== What you should do ==
Return each record exactly as it appears, so that nothing is dropped or altered.

________

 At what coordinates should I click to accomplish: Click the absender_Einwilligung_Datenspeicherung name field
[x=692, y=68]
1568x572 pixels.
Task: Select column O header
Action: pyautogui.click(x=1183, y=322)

________

== Response below ==
 At what coordinates should I click to accomplish: Click the absender_Einwilligung_Datenspeicherung name field
[x=692, y=68]
1568x572 pixels.
Task: Select column O header
Action: pyautogui.click(x=1183, y=322)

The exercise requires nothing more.